● EXERCISE TASK: Give the data from the line that contains "Click the external" to the line that contains "Looking at the screenshot, I should click(602, 553).", both included, as a JSON list of strings with one string per line and blank lines omitted.

═══ ENTRIES SHOWN

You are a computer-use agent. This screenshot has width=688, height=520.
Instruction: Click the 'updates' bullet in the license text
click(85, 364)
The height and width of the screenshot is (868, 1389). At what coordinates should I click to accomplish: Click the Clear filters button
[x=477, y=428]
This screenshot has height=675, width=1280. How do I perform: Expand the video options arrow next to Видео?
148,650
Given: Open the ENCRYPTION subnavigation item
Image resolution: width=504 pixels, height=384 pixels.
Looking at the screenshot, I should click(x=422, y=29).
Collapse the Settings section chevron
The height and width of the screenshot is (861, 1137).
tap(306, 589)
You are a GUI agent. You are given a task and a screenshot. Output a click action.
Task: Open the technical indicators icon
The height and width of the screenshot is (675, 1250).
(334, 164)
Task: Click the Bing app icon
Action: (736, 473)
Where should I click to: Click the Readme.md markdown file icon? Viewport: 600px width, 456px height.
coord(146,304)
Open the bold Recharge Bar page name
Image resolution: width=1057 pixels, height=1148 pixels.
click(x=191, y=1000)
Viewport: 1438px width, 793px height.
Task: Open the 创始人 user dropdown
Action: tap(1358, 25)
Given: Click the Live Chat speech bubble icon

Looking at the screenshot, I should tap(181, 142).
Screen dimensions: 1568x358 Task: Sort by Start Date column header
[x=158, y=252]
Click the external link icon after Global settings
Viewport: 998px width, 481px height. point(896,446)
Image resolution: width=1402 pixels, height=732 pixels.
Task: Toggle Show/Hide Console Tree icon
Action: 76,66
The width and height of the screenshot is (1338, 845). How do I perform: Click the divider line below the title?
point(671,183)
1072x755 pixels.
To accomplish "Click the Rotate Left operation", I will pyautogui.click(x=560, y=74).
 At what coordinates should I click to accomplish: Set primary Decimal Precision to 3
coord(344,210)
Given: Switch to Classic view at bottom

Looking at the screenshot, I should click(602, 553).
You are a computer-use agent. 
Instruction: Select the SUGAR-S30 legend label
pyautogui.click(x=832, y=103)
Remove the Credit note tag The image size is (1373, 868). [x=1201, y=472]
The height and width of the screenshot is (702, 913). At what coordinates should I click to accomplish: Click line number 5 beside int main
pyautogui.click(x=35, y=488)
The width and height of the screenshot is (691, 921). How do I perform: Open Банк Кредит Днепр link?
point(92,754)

══════

● THE OUTPUT:
[
  "Click the external link icon after Global settings",
  "Viewport: 998px width, 481px height. point(896,446)",
  "Image resolution: width=1402 pixels, height=732 pixels.",
  "Task: Toggle Show/Hide Console Tree icon",
  "Action: 76,66",
  "The width and height of the screenshot is (1338, 845). How do I perform: Click the divider line below the title?",
  "point(671,183)",
  "1072x755 pixels.",
  "To accomplish \"Click the Rotate Left operation\", I will pyautogui.click(x=560, y=74).",
  " At what coordinates should I click to accomplish: Set primary Decimal Precision to 3",
  "coord(344,210)",
  "Given: Switch to Classic view at bottom",
  "Looking at the screenshot, I should click(602, 553)."
]